Ethics, data availability and dissemination

The protocol for this study was approved by the University of Michigan Institutional Review Board (HUM00223735) and complies with the HIPAA standards. All participants provided informed consent, whether written (phase I) or oral (phase II). All participants signed a HIPAA waiver as part of phase I that permits researchers to work with DOCTR to link their survey data to their healthcare records (described above). The CDI Repository (REP00000214) was approved by the University of Michigan Medical School Institutional Review Board with a waiver of informed consent and HIPAA authorisation. It uses retrospective data pulled from the Michigan Medicine electronic medical records and does not involve direct interaction with human subjects.

The 3D study was pre-registered in the Open Science Framework (OSF) and all project and data collection materials are available at https://osf.io/yfz6b/. All data are kept on a password-protected and two-factor-protected server housed at the University of Michigan, in a folder that is only accessible by the project team. Only authorised research personnel (eg, principal investigator, project coordinator, select research staff) have access to the identifying information on participants. All team members completed certification through the University of Michigan Programme for the Education and Evaluation of Responsible Research and Scholarship.

Plans for data sharing were described as part of the informed consent process. De-identified data from the phase I survey will be made available through OpenICPSR (https://www.openicpsr.org/openicpsr/) within 6 months of completing data collection.
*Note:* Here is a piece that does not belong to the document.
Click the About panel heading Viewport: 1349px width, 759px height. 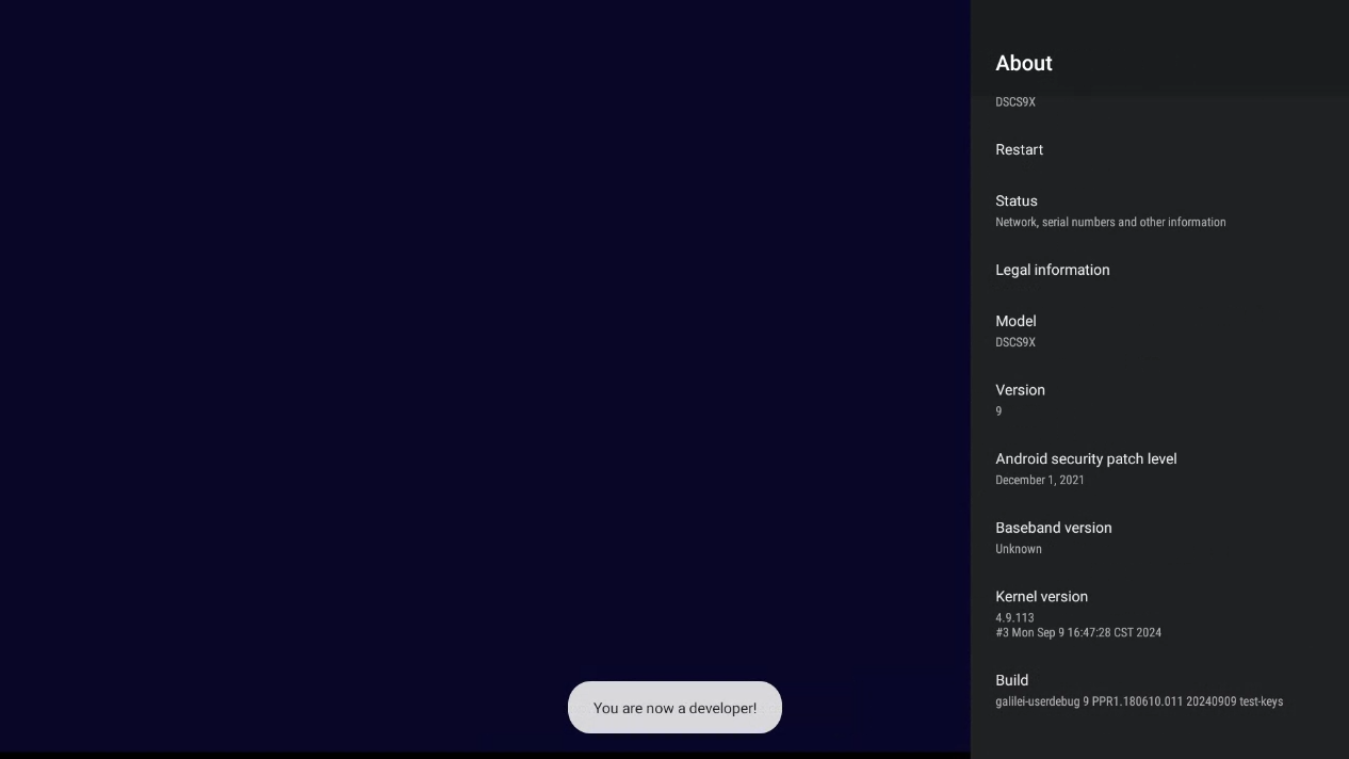[x=1023, y=63]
To protect confidentiality, de-identified data from phase I linked healthcare records and the phase II semi-structured interviews (recordings or transcripts) will not be publicly available, but will be available from the corresponding author on reasonable request.

Findings from the 3D study will be disseminated to research audiences at scientific conferences (eg, meetings of the Psychosocial Aspects of Diabetes, American Psychosomatic Society) and peer-reviewed publications. Results will be disseminated to leaders at Michigan Medicine through CDI. Finally, results and their implications will be disseminated to PWD and their families through partnerships with the CDI Patient and Family Advisory Board, advocacy organisations (eg, local chapters of the ADA) and lay media outlets (eg, Psychology Today, The Conversation).

Discussion

It is established that psychosocial factors are a critical component of person-centered healthcare. However, these factors are under-recognized by healthcare providers, and even when they are identified, are often inadequately addressed. Preliminary data from the 3D study demonstrate substantial psychological distress among adults with diabetes, consistent with prior studies. The sequential, explanatory mixed-methods design of the 3D study aims to identify modifiable gaps in addressing psychosocial aspects of diabetes care in a large academic healthcare system. Another strength of our study is the inclusion of diverse types of diabetes (ie, T2D, T1D, LADA, GD). Particularly, psychosocial factors, such as stigma, may operate differently among individuals with GD, often tied to feelings of shame and guilt stemming from concerns around potential harm to the unborn baby. However, few studies have collected psychosocial measures on diabetes broadly (ie, among people with GD, T1D and T2D), in the same sample and with the same instruments, to assess this empirically. By aligning the data collection instruments with those of prior studies, we add to the potential scientific value of the 3D study.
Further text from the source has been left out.